Was ist meine größte Angst? Ehrlich gesagt habe ich mir darüber noch keine Gedanken gemacht. Vielleicht…. vielleicht die, zu sterben, ohne alles getan zu haben, was ich noch tun wollte. Solche absonderlichen Dinge eben, nichts Konkretes.
Ich fürchte mich nicht davon, zu reisen oder in Schwierigkeiten zu geraten. Denn ich sehe das Ganze mit einer guten Portion Pragmatismus.
Wenn ich vor einer Reise zu einem für mich ungewöhnlichen Ziel stehe und wenn ich weiß, dass ich diese Reise alleine bewältigen werde, dann stellen sich gewisse Befürchtungen ein. Doch wovor?

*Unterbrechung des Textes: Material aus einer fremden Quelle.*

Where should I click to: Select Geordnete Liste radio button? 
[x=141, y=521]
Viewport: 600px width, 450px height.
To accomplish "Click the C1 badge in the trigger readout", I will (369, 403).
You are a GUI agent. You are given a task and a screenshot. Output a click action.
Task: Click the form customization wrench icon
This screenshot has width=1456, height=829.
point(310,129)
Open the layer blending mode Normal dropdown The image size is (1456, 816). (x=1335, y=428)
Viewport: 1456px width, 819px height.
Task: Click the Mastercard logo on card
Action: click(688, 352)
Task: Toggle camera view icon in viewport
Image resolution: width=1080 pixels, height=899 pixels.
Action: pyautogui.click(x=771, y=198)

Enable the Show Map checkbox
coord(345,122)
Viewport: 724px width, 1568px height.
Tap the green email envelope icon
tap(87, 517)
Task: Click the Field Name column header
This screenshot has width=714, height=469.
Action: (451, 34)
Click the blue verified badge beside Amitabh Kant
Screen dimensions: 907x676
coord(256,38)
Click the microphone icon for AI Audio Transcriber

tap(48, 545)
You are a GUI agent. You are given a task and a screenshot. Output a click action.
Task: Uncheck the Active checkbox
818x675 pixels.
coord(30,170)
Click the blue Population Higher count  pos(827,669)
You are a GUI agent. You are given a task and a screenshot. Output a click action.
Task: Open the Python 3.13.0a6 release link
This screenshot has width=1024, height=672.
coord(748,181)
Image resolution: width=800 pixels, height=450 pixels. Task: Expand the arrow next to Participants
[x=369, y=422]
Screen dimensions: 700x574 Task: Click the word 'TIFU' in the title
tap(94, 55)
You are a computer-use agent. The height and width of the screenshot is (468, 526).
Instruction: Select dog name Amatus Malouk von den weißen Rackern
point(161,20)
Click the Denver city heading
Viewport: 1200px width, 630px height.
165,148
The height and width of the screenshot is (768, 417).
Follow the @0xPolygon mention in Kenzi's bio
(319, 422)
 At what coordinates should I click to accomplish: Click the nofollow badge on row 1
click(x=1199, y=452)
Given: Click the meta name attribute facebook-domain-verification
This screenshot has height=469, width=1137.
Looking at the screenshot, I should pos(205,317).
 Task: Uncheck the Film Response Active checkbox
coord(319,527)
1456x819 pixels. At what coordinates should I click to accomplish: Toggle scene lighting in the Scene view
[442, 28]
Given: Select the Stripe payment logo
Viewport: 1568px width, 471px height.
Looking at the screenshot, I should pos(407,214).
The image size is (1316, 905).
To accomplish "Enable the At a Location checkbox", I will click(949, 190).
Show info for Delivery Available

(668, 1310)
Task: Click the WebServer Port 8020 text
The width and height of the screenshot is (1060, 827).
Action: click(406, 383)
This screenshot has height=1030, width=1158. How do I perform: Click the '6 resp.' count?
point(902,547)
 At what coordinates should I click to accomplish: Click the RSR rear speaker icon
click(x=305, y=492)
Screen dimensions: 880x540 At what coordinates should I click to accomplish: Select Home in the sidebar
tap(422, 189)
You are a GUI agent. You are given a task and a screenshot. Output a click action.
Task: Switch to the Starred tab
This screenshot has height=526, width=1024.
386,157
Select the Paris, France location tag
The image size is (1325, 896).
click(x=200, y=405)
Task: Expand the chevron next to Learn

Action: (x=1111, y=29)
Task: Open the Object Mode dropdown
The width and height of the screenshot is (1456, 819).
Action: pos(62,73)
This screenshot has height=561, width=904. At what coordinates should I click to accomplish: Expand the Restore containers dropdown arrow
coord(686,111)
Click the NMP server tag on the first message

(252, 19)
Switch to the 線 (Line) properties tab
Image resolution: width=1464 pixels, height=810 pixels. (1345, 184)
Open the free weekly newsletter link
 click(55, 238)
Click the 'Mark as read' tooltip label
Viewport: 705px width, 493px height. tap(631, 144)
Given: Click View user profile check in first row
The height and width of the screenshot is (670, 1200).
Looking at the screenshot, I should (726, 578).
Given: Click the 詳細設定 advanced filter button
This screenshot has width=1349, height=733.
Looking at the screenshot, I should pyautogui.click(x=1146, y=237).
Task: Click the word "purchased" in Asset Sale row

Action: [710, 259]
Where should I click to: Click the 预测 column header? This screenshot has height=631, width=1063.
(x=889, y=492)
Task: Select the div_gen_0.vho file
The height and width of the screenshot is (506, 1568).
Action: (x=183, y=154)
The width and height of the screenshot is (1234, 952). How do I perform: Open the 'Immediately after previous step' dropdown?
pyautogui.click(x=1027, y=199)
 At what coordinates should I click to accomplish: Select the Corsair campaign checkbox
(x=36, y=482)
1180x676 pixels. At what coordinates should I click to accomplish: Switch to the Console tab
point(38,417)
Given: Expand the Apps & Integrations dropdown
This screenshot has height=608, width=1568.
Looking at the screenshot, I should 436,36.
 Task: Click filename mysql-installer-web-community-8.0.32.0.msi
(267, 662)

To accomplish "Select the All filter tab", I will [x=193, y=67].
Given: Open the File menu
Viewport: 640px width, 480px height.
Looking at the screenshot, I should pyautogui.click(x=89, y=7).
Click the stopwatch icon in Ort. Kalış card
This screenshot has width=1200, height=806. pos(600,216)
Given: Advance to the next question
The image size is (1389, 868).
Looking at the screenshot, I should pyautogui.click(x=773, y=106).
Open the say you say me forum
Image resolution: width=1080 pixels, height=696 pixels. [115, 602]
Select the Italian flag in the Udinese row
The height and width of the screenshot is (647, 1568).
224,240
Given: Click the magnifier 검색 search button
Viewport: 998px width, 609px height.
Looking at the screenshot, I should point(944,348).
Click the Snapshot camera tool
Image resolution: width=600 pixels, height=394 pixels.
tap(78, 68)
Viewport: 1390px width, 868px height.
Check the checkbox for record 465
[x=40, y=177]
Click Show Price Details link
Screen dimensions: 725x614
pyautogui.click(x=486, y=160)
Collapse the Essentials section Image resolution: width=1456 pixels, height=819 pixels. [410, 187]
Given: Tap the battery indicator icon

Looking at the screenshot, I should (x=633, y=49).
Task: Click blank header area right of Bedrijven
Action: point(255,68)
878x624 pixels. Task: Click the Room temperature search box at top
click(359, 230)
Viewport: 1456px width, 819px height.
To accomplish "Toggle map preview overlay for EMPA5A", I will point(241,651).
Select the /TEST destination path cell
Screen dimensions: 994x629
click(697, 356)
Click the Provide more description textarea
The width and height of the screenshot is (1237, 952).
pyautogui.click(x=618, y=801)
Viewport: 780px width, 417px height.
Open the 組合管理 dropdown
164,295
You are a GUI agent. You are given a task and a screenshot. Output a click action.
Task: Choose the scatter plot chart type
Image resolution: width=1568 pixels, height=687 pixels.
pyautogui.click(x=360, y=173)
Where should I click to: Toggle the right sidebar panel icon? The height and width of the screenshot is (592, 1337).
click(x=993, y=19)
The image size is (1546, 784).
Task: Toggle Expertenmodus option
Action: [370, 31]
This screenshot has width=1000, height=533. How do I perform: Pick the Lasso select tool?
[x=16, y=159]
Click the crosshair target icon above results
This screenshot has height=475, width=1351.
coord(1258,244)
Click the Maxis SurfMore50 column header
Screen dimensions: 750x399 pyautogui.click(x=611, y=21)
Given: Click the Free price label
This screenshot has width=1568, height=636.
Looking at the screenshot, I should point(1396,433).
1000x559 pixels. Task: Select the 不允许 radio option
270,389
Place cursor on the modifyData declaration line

Oft sind es keine konkreten Ängste, die sich da in unseren Gedanken breitmachen. Und das macht das noch etwas schwieriger. Denn eine konkrete Angst kann man lokalisieren, greifen, dingfest machen. Durch gute Vorbereitung. Durch Sicherheitsvorkehrungen. Durch das Vermeiden unsicherer Areale. Aber Ängsten, die sich nicht greifen lassen, die nicht plausibel zu erklären sind wie die Angst vor Spinnen oder vor Flüchtlingen, diesen Ängsten kommt man so einfach nicht bei. Und so passiert es, dass die Menschen dicht machen, keinen rationalen Argumenten mehr zugänglich sind. Vor ihnen steht ein großes, schwarzes Loch, das vermeintlich droht, sie zu verschlingen.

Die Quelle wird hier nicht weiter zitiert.